PERINTAH A
Sebutkan semua angka yang tertulis dalam kutipan dokumen tentang sampah plastik di Bali.
PERINTAH B
Ringkaslah kutipan dokumen tentang sampah plastik di Bali dalam dua kalimat.
PERINTAH C
Salin tanpa perubahan seluruh isi kutipan dokumen tentang sampah plastik di Bali, mulai dari "Gede Robi, salah" terus ke bawah hingga "Plastik Sekali Pakai.".

KUTIPAN DOKUMEN
☆ ☆ ☆ ☆ ☆ ☆ ☆

Gede Robi, salah satu tokoh utama asal Bali. Di mana Bali merupakan tempat destinasi mancanegara dengan keindahan wisata alam yang berupa pantai. Namun, permasalahan terjadi ketika tumpukan sampah plastik berada di laut dan di bibir pantai. Karena hal tersebut dapat mengganggu keindahan alam. Bahkan dapat merusak ekosistem laut akibat hadirnya sampah plastik ini. Banyaknya sampah plastik ini maka dibuatlah kerangka aturan mengenai larangan 3 jenis plastik sekali pakai yang diatur dalam Peraturan Gubernur Bali Nomor 97 Tahun 2018 mengenai Pembatasan Timbulan Sampah Plastik Sekali Pakai.

☆ ☆ ☆ ☆ ☆ ☆ ☆

ENTRI DATA
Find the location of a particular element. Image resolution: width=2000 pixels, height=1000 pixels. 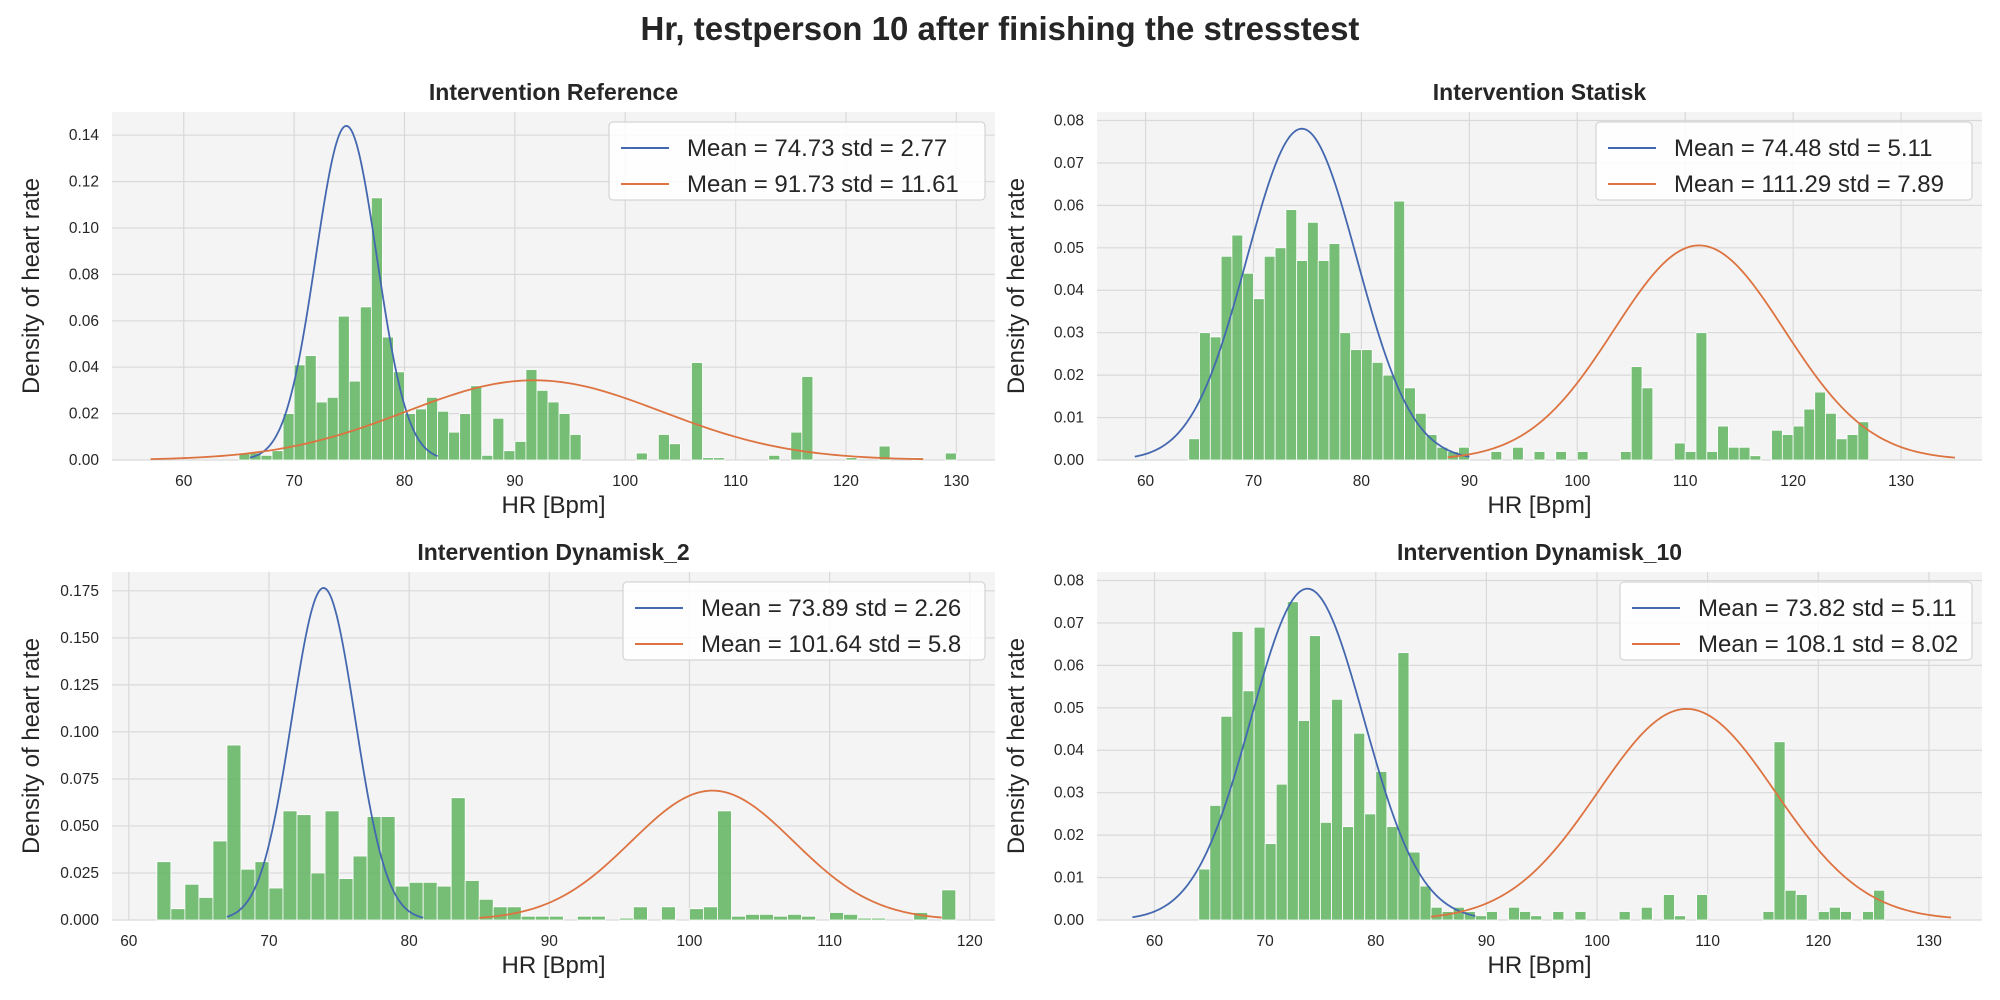

x-tick-label: 60 is located at coordinates (1146, 482).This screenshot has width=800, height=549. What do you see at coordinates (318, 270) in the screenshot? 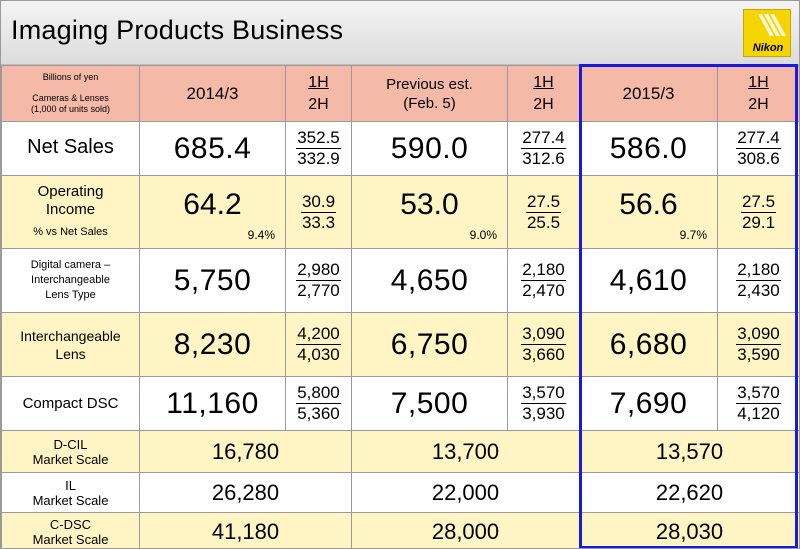
I see `dcil-2014-1h: 2,980` at bounding box center [318, 270].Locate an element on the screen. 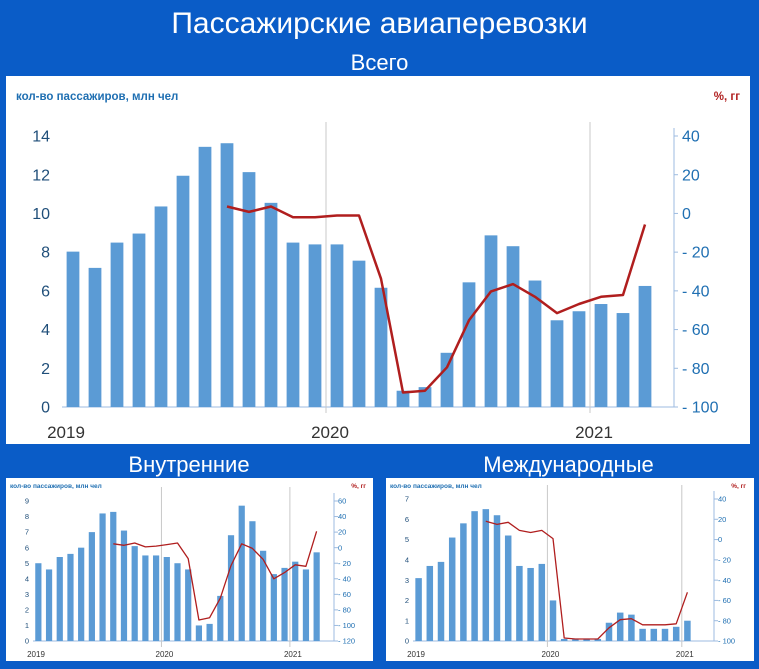 The image size is (759, 669). y-tick-label: 12 is located at coordinates (41, 176).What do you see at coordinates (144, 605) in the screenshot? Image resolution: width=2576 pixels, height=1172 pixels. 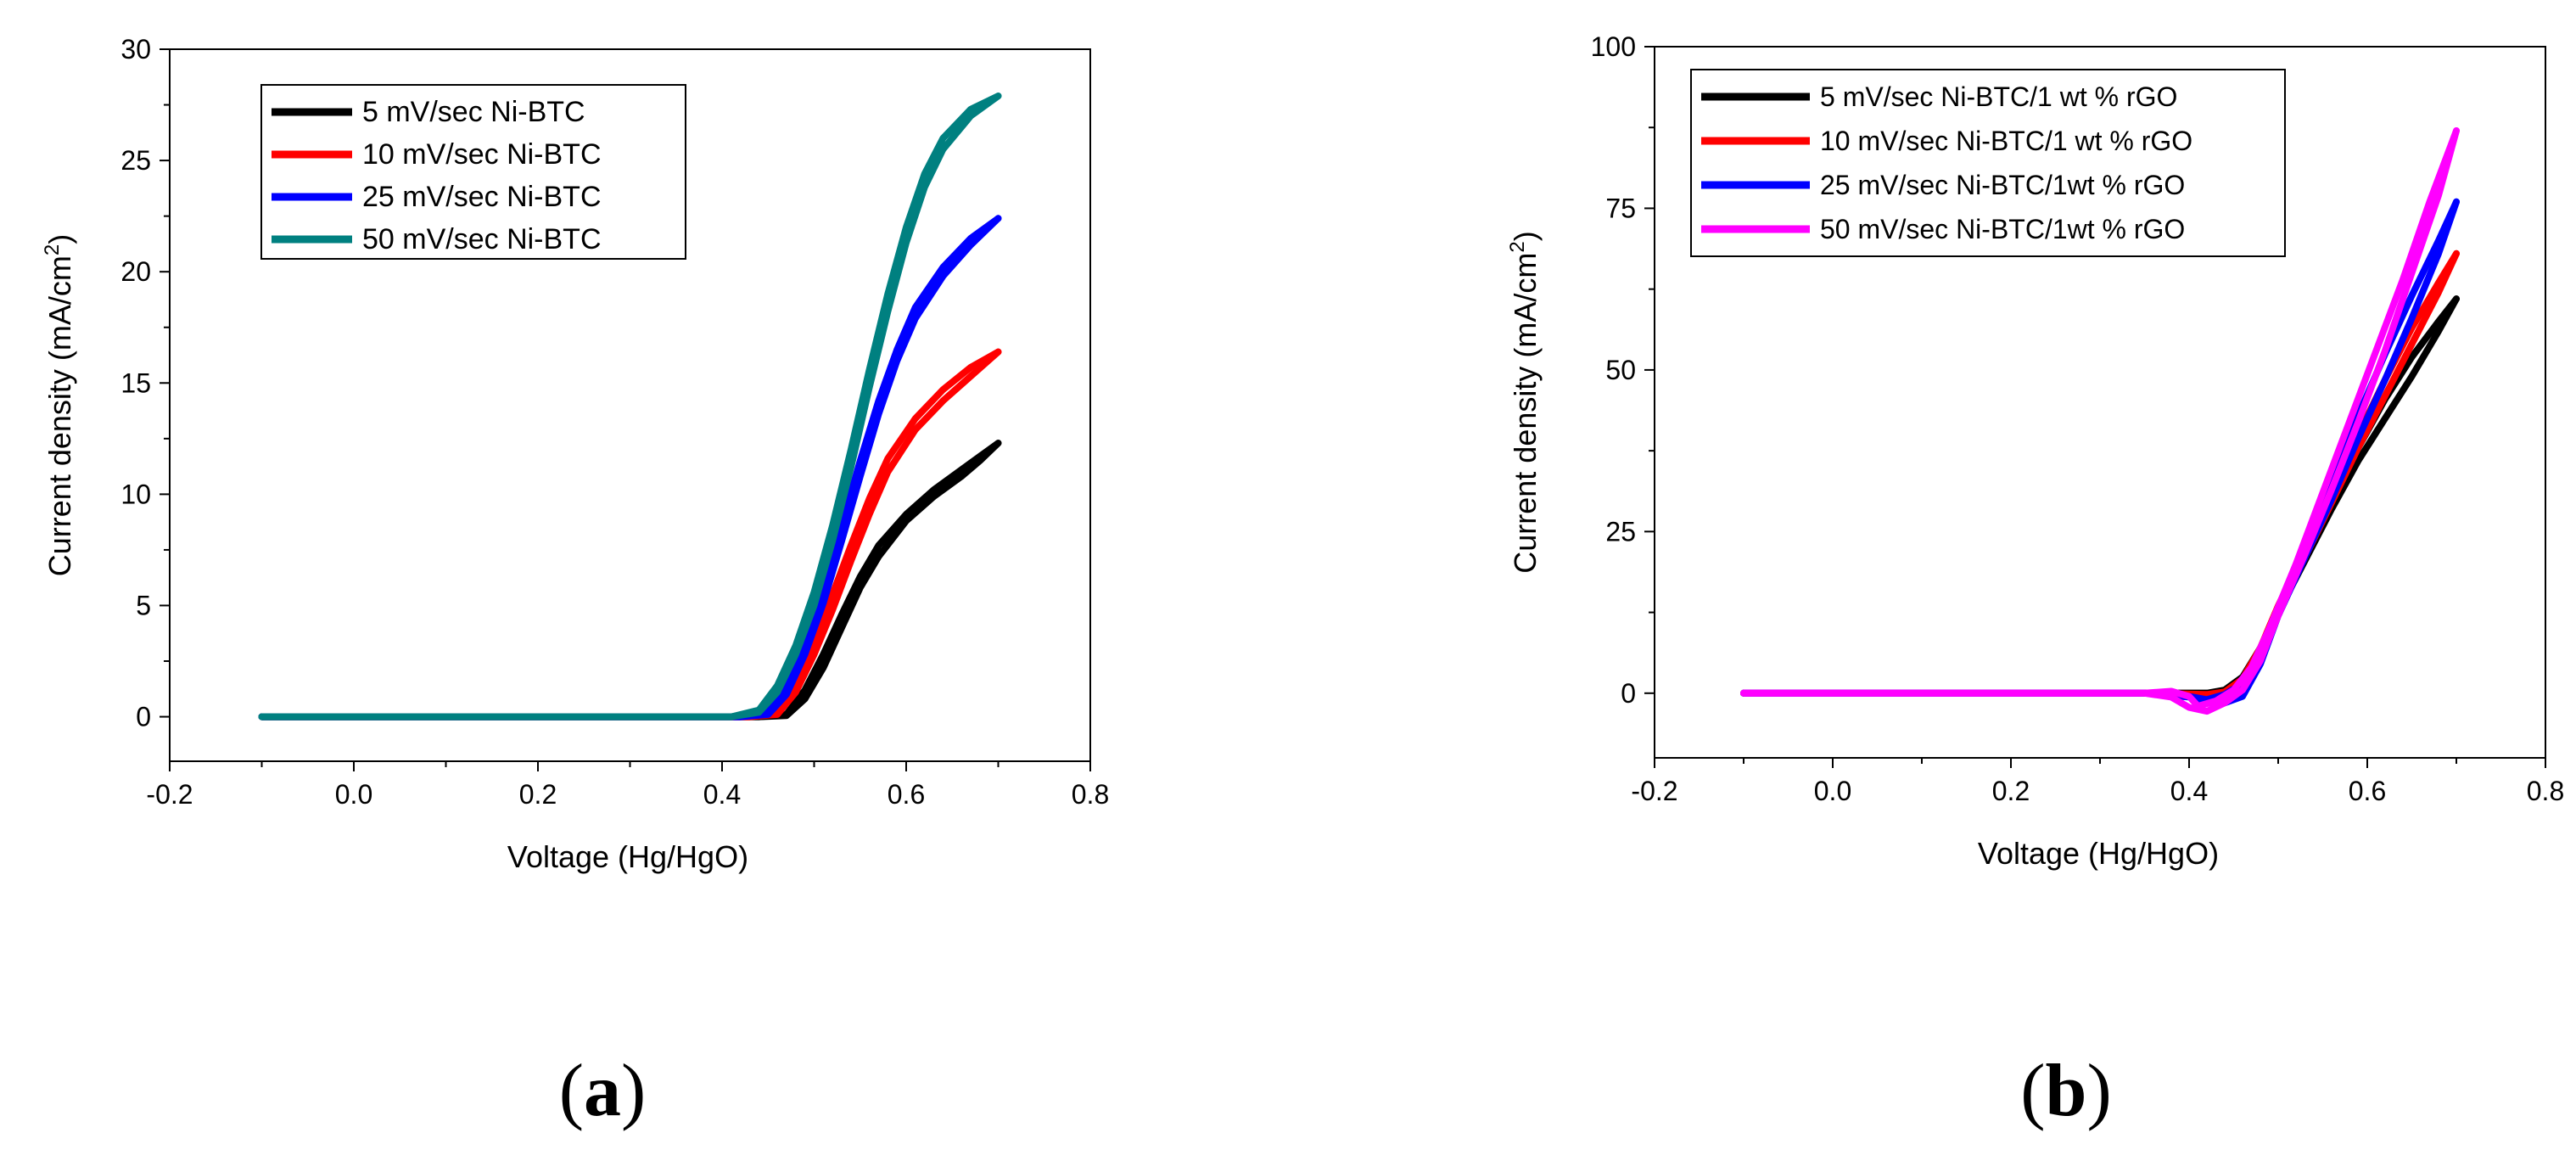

☆ ☆ ☆ ☆ ☆ ☆ ☆

JAWABAN A
3, 97, 2018

JAWABAN B
Bali, daerah asal Gede Robi, merupakan destinasi mancanegara dengan keindahan pantai, tetapi tumpukan sampah plastik di laut dan di bibir pantai mengganggu keindahan alam dan dapat merusak ekosistem laut. Karena banyaknya sampah plastik itu, dibuat aturan yang melarang 3 jenis plastik sekali pakai melalui Peraturan Gubernur Bali Nomor 97 Tahun 2018 mengenai Pembatasan Timbulan Sampah Plastik Sekali Pakai.

JAWABAN C
Gede Robi, salah satu tokoh utama asal Bali. Di mana Bali merupakan tempat destinasi mancanegara dengan keindahan wisata alam yang berupa pantai. Namun, permasalahan terjadi ketika tumpukan sampah plastik berada di laut dan di bibir pantai. Karena hal tersebut dapat mengganggu keindahan alam. Bahkan dapat merusak ekosistem laut akibat hadirnya sampah plastik ini. Banyaknya sampah plastik ini maka dibuatlah kerangka aturan mengenai larangan 3 jenis plastik sekali pakai yang diatur dalam Peraturan Gubernur Bali Nomor 97 Tahun 2018 mengenai Pembatasan Timbulan Sampah Plastik Sekali Pakai.